**Exercise directions:**
Below are several records. Retype exactly those lines running from the one with "Instruction: Click the" through the one with "This screenshot has height=1686, width=2184.", end lines included, and no others.

[Saved data entries]
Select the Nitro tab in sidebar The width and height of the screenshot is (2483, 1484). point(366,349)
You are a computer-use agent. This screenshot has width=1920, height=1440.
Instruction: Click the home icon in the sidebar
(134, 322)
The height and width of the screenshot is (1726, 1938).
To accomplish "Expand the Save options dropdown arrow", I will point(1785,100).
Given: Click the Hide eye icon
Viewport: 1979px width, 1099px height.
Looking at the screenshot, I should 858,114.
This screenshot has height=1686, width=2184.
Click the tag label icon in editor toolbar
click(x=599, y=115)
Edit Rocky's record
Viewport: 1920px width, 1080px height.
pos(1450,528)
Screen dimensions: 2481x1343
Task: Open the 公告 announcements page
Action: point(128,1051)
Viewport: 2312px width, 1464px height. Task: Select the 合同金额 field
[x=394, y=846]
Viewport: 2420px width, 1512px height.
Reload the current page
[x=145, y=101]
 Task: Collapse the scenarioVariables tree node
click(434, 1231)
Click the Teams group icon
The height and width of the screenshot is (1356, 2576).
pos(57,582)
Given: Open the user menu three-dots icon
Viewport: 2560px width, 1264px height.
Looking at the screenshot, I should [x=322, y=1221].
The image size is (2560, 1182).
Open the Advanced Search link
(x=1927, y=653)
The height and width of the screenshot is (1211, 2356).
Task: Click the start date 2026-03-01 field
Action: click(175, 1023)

**Your response:**
Instruction: Click the home icon in the sidebar
(134, 322)
The height and width of the screenshot is (1726, 1938).
To accomplish "Expand the Save options dropdown arrow", I will point(1785,100).
Given: Click the Hide eye icon
Viewport: 1979px width, 1099px height.
Looking at the screenshot, I should 858,114.
This screenshot has height=1686, width=2184.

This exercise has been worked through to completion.